Alameda Creek, Sunol

The Center works with the Alameda Creek Alliance to help protect and restore Alameda Creek, the largest tributary to San Francisco Bay, in the southeastern San Francisco Bay Area. We sponsored the Alliance from 1999 to 2003, helping it become an effective and independent advocacy organization working to restore Alameda Creek, as well as assisting and supporting the group in efforts to restore steelhead trout and chinook salmon to the creek and its tributaries and to change public land management policies to promote stream restoration and protect riparian habitat. The Center has also commented on proposed listing rules and critical habitat designations affecting the central California coast population of steelhead trout, specifically trout in the Alameda Creek watershed.

PROTECTING SAN FRANCISCO BAY AND ITS TRIBUTARIES

The health and water quality of local creeks and the San Francisco Bay is affected by land-use and land-management activities in uplands areas, including urban development, roads, agriculture, pesticide use, and livestock grazing.

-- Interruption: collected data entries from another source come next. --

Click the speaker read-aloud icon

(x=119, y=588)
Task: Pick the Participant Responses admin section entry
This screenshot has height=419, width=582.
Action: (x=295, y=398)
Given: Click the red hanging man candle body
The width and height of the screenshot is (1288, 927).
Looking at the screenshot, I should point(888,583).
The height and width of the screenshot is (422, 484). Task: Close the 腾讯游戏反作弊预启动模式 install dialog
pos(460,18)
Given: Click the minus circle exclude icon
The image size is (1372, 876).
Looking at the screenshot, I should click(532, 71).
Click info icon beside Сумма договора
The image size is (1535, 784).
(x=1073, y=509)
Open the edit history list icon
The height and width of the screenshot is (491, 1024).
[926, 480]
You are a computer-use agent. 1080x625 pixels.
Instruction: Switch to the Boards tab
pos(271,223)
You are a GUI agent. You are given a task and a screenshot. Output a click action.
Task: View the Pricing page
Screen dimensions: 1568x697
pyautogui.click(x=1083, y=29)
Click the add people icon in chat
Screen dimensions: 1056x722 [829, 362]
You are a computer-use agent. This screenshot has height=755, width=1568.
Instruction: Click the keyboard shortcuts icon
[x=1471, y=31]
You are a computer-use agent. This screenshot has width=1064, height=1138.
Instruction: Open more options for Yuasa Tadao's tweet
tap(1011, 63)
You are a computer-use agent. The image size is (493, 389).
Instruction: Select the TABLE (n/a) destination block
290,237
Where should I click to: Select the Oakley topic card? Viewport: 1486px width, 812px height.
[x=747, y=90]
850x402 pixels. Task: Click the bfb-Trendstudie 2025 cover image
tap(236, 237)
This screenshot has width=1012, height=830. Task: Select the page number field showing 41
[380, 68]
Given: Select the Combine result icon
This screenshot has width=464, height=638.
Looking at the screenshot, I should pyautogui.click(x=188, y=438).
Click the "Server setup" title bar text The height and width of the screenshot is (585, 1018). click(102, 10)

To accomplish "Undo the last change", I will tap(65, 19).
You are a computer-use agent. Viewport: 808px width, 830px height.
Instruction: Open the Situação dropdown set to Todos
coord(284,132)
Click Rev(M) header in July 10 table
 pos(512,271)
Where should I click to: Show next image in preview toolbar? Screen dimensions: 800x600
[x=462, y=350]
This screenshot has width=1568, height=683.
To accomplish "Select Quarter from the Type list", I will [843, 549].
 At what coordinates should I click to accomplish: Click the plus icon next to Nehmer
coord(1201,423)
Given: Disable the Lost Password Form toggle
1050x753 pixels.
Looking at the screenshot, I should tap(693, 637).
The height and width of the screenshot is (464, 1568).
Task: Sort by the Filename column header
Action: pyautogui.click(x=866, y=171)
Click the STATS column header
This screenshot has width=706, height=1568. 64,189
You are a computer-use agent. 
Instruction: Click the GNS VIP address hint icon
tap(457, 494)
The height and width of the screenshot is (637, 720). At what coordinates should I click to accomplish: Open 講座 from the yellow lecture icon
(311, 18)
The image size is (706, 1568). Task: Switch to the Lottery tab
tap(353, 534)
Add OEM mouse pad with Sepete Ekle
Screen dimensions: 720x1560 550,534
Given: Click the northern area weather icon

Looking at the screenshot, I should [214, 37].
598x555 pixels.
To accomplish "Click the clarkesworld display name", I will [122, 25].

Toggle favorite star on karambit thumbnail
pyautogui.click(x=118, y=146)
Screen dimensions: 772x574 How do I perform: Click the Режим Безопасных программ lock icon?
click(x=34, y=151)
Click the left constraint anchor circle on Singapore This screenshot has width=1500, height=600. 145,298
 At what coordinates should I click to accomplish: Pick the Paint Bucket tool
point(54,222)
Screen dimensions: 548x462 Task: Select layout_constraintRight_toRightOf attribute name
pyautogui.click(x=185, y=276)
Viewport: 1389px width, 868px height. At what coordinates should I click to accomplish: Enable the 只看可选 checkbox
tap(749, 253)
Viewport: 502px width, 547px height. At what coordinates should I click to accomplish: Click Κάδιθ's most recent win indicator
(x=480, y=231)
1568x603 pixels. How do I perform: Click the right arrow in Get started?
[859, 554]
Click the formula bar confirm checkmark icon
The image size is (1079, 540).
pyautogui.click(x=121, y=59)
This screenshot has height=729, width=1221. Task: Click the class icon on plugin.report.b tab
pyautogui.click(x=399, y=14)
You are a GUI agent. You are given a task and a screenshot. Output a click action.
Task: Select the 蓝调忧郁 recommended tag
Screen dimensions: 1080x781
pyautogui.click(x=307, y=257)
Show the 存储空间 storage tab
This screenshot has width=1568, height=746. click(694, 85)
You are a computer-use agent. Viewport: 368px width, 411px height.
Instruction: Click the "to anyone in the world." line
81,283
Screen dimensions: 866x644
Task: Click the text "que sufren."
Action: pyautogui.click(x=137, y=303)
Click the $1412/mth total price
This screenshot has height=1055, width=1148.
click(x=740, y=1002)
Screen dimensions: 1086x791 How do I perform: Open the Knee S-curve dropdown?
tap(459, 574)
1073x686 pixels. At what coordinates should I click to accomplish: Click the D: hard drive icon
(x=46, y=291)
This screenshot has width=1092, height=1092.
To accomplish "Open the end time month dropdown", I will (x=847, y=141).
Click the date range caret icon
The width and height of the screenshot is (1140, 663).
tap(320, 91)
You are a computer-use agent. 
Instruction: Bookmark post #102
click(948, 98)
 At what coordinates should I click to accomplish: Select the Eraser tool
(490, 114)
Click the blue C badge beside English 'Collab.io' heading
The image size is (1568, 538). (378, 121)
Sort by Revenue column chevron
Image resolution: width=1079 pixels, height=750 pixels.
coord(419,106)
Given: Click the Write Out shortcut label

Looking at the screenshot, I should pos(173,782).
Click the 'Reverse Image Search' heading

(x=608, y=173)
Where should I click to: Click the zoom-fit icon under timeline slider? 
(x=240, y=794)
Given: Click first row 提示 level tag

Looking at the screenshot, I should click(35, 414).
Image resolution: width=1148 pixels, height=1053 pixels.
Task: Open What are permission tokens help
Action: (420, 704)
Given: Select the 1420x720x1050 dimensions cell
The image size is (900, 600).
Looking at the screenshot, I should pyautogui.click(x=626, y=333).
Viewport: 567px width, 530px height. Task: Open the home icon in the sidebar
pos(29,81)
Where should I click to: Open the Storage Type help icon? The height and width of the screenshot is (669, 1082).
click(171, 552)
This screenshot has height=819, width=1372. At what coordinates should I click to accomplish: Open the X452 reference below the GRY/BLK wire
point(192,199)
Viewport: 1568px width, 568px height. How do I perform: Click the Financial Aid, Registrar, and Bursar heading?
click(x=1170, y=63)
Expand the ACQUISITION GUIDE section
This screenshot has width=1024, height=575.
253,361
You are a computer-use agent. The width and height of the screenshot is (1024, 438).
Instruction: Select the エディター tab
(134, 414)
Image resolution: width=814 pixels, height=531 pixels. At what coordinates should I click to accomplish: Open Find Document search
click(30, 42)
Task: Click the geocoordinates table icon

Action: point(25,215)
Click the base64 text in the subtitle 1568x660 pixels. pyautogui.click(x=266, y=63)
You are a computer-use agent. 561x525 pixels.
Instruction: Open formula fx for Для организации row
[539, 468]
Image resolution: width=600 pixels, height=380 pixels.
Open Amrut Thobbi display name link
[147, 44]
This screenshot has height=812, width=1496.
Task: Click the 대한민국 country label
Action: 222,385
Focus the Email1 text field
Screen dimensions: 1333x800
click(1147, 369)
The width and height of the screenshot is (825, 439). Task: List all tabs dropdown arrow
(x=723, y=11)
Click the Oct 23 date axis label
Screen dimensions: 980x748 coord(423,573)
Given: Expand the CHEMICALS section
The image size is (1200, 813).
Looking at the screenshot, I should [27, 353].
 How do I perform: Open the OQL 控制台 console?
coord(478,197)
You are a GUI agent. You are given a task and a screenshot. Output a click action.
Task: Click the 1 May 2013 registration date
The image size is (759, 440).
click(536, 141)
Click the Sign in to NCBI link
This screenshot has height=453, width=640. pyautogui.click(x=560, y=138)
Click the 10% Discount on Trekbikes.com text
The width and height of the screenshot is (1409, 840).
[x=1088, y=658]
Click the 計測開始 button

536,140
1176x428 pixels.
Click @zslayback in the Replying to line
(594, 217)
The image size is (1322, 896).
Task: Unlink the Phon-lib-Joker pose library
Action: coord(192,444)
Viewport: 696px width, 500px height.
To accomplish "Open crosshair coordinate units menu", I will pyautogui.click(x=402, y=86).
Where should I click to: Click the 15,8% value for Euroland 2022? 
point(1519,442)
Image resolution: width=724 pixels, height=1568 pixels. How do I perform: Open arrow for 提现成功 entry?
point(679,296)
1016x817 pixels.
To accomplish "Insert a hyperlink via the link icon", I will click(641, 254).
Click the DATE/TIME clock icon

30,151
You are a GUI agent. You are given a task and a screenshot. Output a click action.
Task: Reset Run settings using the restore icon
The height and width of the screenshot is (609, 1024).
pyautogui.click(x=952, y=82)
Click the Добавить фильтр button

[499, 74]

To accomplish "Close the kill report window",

The Center works with community watershed organizations around the Bay to safeguard the its water and health through protection of local endangered species — including indicator fish species, such as the Delta smelt and steelhead trout — as well as the stream, riparian, and upland habitat they depend on.

In 2006, the Center released a comprehensive report detailing the risk toxic pesticides pose to endangered species in the San Francisco Bay Area and the failure of the Environmental Protection Agency to regulate pesticides harmful to imperiled species. The report, Poisoning Our Imperiled Wildlife: San Francisco Bay Area Endangered Species at Risk from Pesticides, documents that at least 30 of the Bay Area’s 51 federally endangered or threatened animal species may be affected adversely by the more than 8 million pounds of pesticides used in the region each year.

In 2005, the Center won a lawsuit against the Environmental Protection Agency that requires it to consider the harmful effects of toxic pesticides on the California red-legged frog. The court ruled that the agency must initiate consultation on the impacts to the frog for 66 of the most toxic and persistent pesticides authorized for use in California. In 2006, the Center reached a settlement agreement with the agency and the pesticide industry that will protect red-legged frogs by requiring interim prohibitions on use of these 66 pesticides in and adjacent to core habitat, including many areas in the Bay Area. In 2007, the Center filed suit against EPA to protect a total of 11 Bay Area endangered and threatened species jeopardized by pesticide use, along with their habitats.